I'm writing a test for one of my endpoints that invokes a chaincode transaction on hyperledger fabric. For the test, I want to override the invoke
service to mock a transaction so that a new transaction isn't actually registered in fabric each time.
The code looks simple enough, but for some reason contractsSrv.invoke = jest.fn()
doesn't work. The original invoke
is executed each time.
I've seen many other articles stating to use something like jest.mock('./myModule', () => ({ ...jest.requireActual('./myModule'), otherFn: () => {}}))
or with jest.spyOn
. But it wouldn't work either. At best I was able to get the mock function to return "undefined".
But unless I'm missing something, shouldn't a simple override (as shown below) work? All modules should be cached in memory by the time the function reference is replaced to that of the mock function.

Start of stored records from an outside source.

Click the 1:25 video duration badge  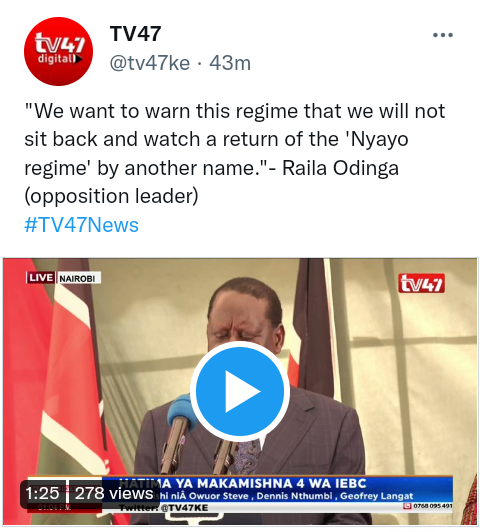point(42,493)
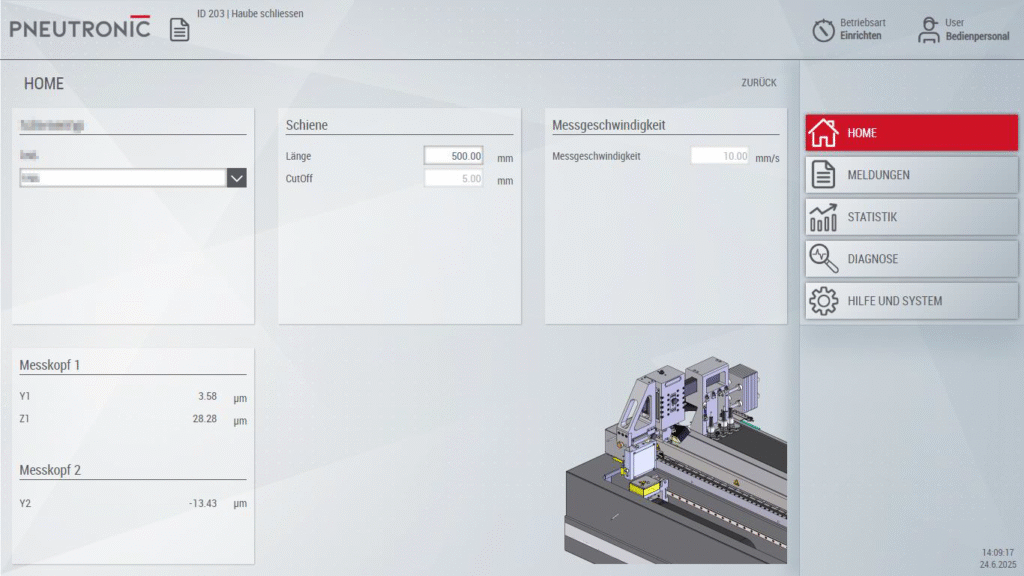This screenshot has width=1024, height=576.
Task: Click the Messkopf 1 Z1 value
Action: [205, 419]
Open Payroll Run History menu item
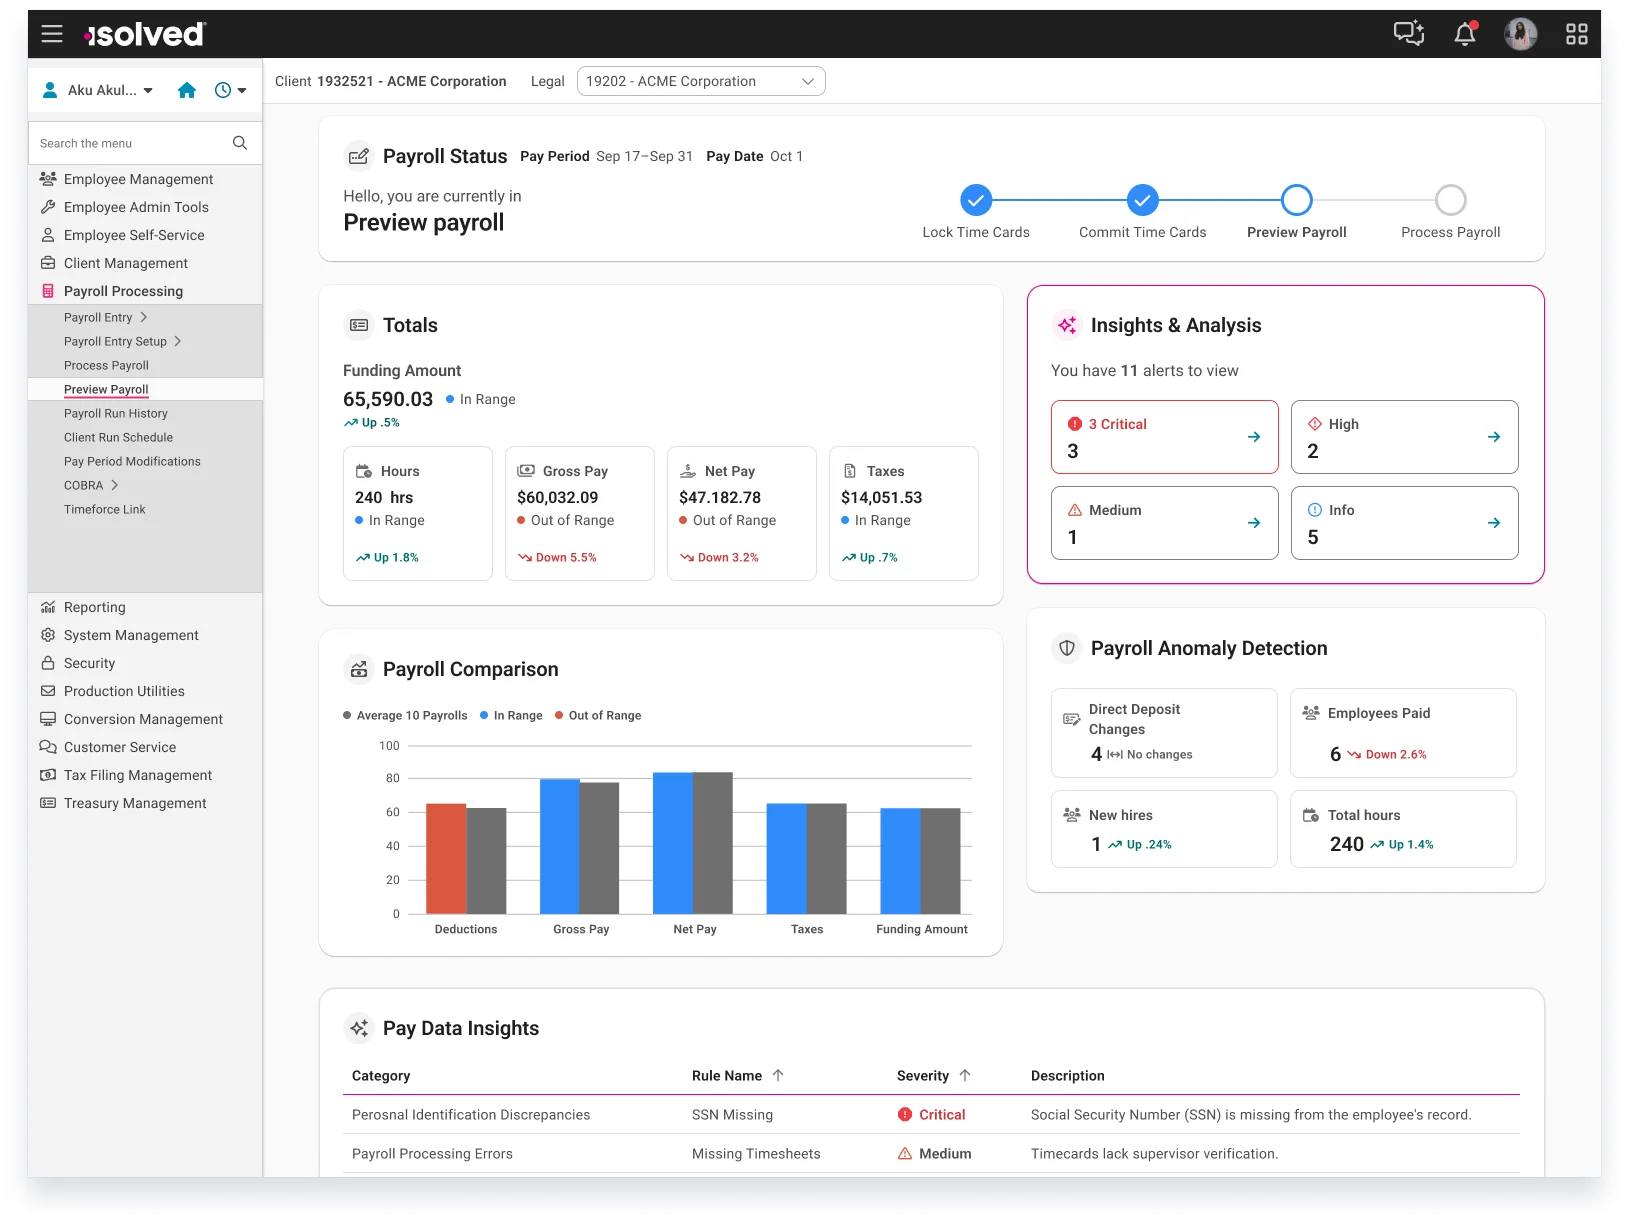Viewport: 1629px width, 1223px height. 116,413
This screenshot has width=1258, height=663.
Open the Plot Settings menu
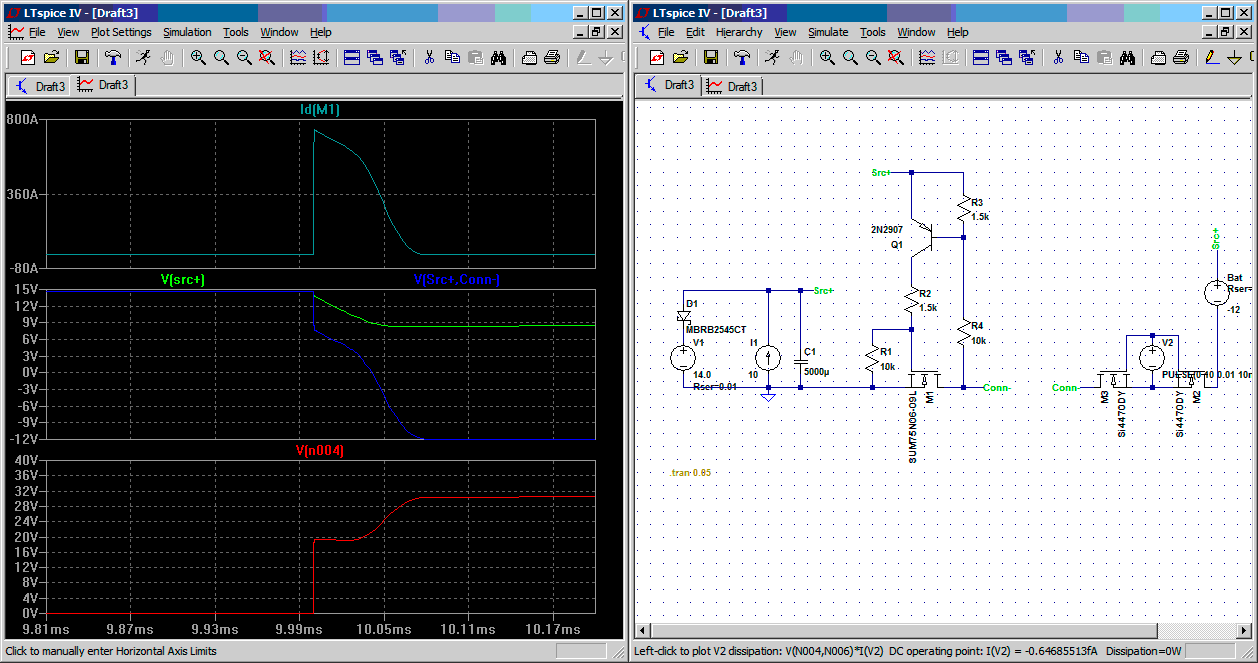(x=121, y=32)
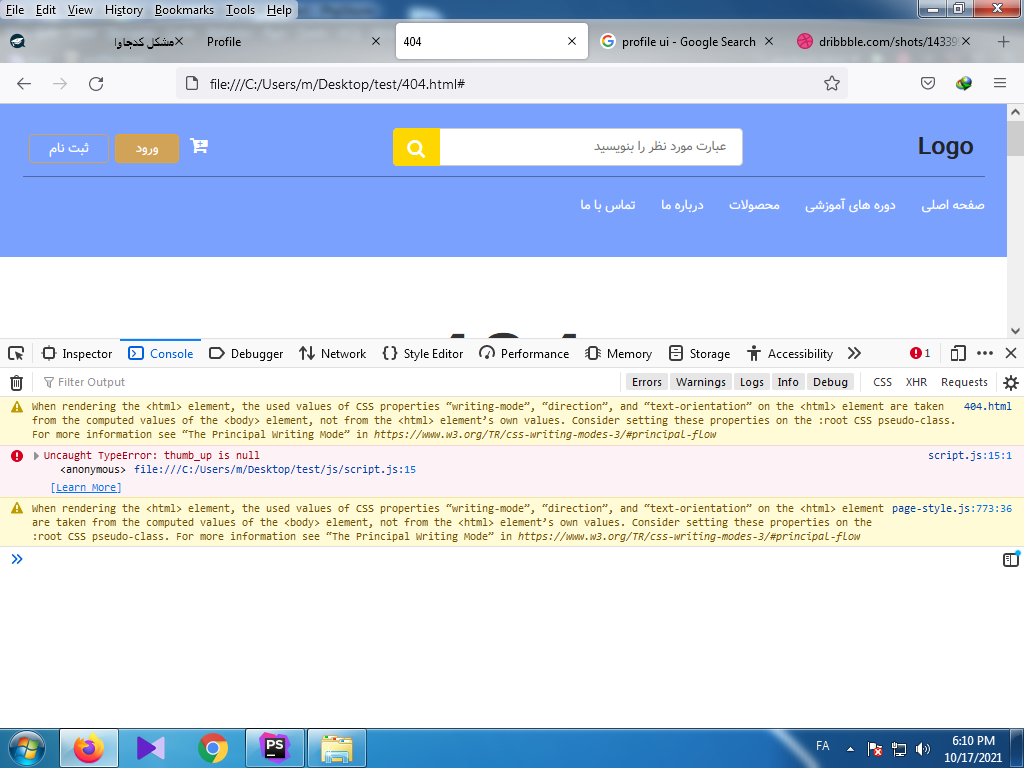
Task: Open Firefox hamburger application menu
Action: pos(999,84)
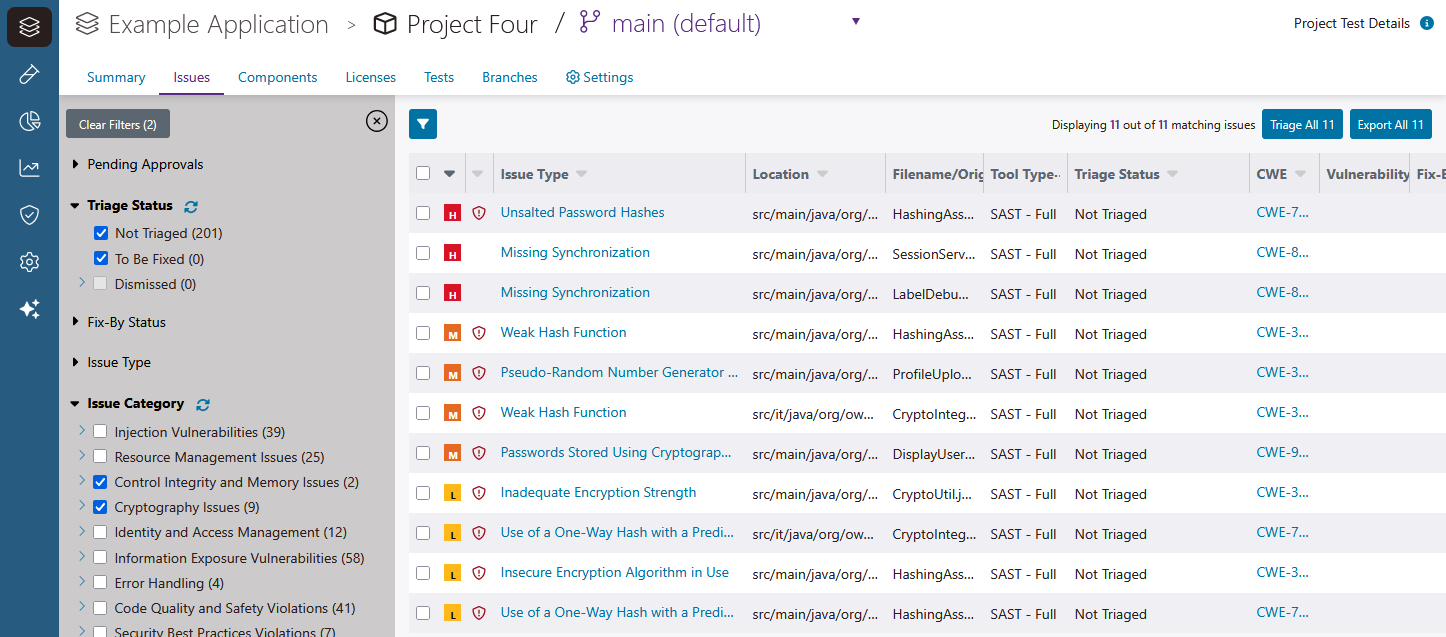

I'm using an older version of node: 14.13.1, as it is required by fabric. Therefore, also using an older version of Jest: 26.6.3.
'use strict';
require('dotenv').config();
const request = require('supertest');
const contractsSrv = require('../../../services/contracts.srv');
const config = require('config');
let server;
jest.setTimeout(3000);
describe('/api/contracts', () => {
beforeEach(() => {
server = require('../../../server');
});
afterEach(() => {
server.close();
});
describe('post /', () => {
it('return transaction record and id', async () => {
contractsSrv.invoke = jest.fn().mockResolvedValue({
data: {
response: 'true',
txID: config.get('TX_ID'),
},
});
const res = await request(server)
.post('/api/contracts')
.send({
field1: '001',
field2: '002',
})
.set('api-token', config.get('TOKEN'));
expect(res.status).toBe(200);
});
});
});
I was able to make it work by using a different method. I've removed the function override and did a jest.doMock outside the describe
method.
jest.doMock('../../../services/contracts.srv', () => {
return {
invoke: jest.fn().mockResolvedValue({
data: {
response: 'true',
txID: config.get('TX_ID'),
},
}),
};
});
I still don't know why a simple override wouldn't work. I think it did work with an older version of jest, so I would think that this is related to how jest internally manages modules, but I don't know for sure.